Szijarto L, van de Voort F R
J Dairy Sci. 1983 Mar;66(3):620-3. doi: 10.3168/jds.S0022-0302(83)81833-5.
Increased production of commercial goat milk in Ontario stimulated an investigation to determine a base freezing point for goat milk for quantifying added water. A method also was developed for detection and estimation of degree of adulteration of goat milk with bovine milk. The mean freezing point based on 228 fresh herd samples of goat milk taken over 1 yr was -.5527 degrees C (-.5719 degrees H).
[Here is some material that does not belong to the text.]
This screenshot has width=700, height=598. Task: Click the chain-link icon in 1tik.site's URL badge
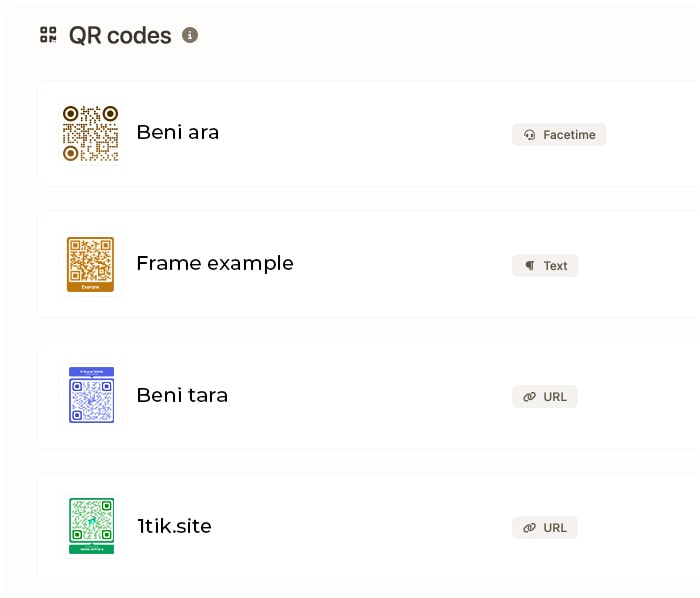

This mean was used to generate an added water table. A simple and direct polyacrylamide disc gel electrophoretic method was devised to determine semi-quantitatively bovine milk adulteration down to 5%. Both of these methods are currently in use for routine monitoring of goat milk adulteration in the province of Ontario.
安大略省商业山羊奶产量的增加促使开展一项调查,以确定山羊奶的基准冰点,用于量化添加的水分。还开发了一种方法,用于检测和估计山羊奶中掺入牛奶的掺假程度。基于一年中采集的228份新鲜牧场山羊奶样本,测得的平均冰点为-0.5527摄氏度(-0.5719华氏度)。该平均值被用于生成一份添加水分量表。设计了一种简单直接的聚丙烯酰胺圆盘凝胶电泳法,用于半定量检测低至5%的牛奶掺假情况。目前,安大略省正在使用这两种方法对山羊奶掺假情况进行常规监测。